# Diagonalize the hamiltonian!

1. Apr 14, 2009

### Enialis

1. The problem statement, all variables and given/known data
I am trying to solve a problem of 1D electron system.
Given $$a,a^\dagger,b,b^\dagger$$ annihilation and creation operator which satisfy the fermion commutation relations diagonalize the following hamiltonian:

$$H=v_F\sum_{k>0}k(a^\dagger_ka_k-b^\dagger_kb_k)+\Delta\sum_k(b^\dagger_{k-k_F}a_{k+k_F}+a^\dagger_{k+k_F}b_{k-k_F})$$

where $$v_F,\Delta$$ are c-numbers.

Prove that the spectrum is given by:
$$E=v_Fk_F\pm v_F(\Delta^2+k^2)^{1/2}$$

2. The attempt at a solution
I try to define the following operators (that form an su(2) algebra):
$$J_3=\frac{1}{2}(a^\dagger_{k+k_F}a_{k+k_F}-b^\dagger_{k-k_F}b_{k-k_F})$$
$$J_+=a^\dagger_{k+k_F}b_{k-k_F}$$
$$J_-=b^\dagger_{k-k_F}a_{k+k_F}$$
and to calculate the adjoint action but I don't know how to continue.

2. Feb 2, 2015

### halucka

The spectrum cannot be given by
$$E=v_Fk_F\pm v_F(\Delta^2+k^2)^{1/2}$$
because the units of $$\Delta$$ and $$k$$ are not the same.
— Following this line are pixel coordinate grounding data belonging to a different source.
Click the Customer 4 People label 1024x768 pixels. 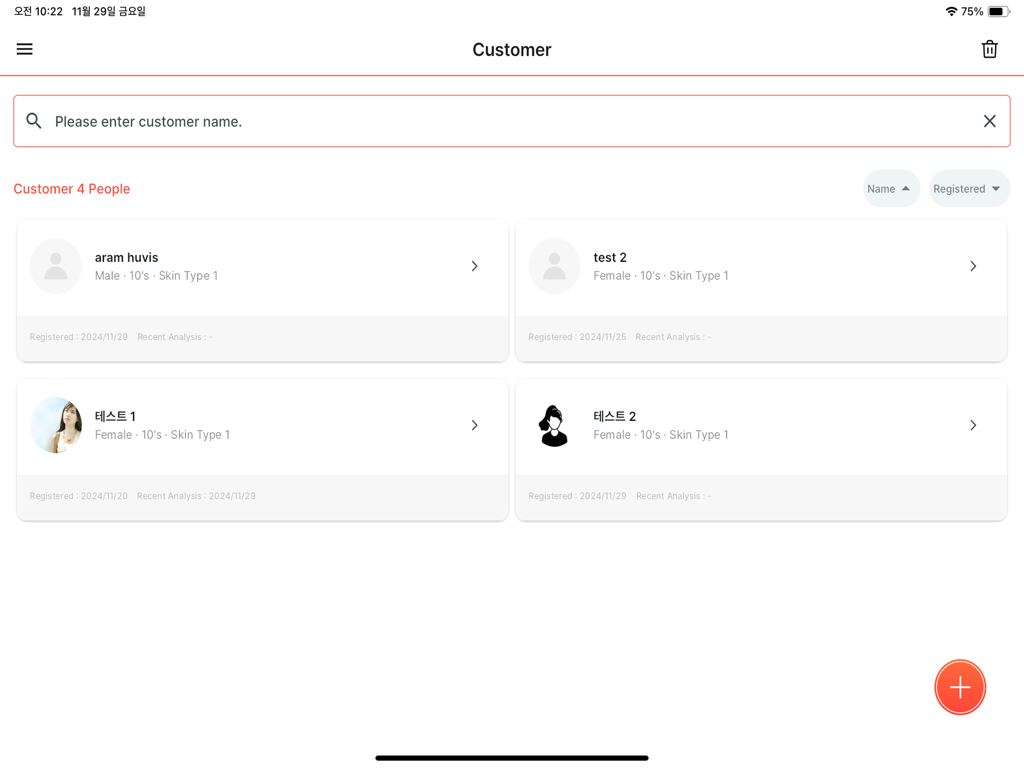coord(72,188)
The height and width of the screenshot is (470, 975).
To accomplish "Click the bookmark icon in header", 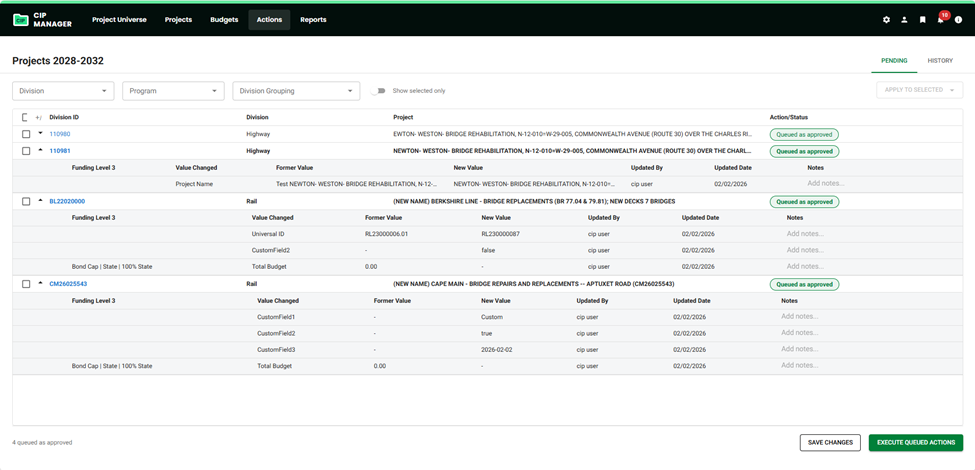I will click(x=922, y=20).
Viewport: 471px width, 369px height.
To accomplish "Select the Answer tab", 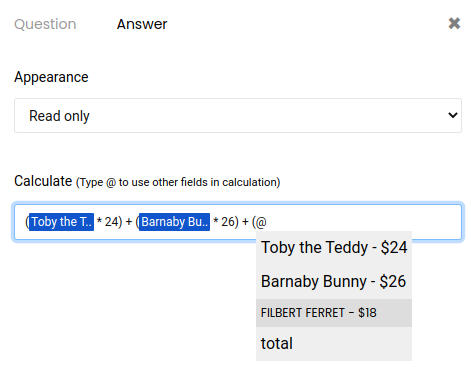I will (x=142, y=24).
I tried rewriting the first term (linear kinetic energy) using operators shifted by $$k_F$$ and then diagonalizing it, and I got
$$E=\frac{1}{2} (v_F k_F \pm (v_F^2 k^2 + 4\Delta^2)^{1/2})$$
Still may not be correct, but at least the units match.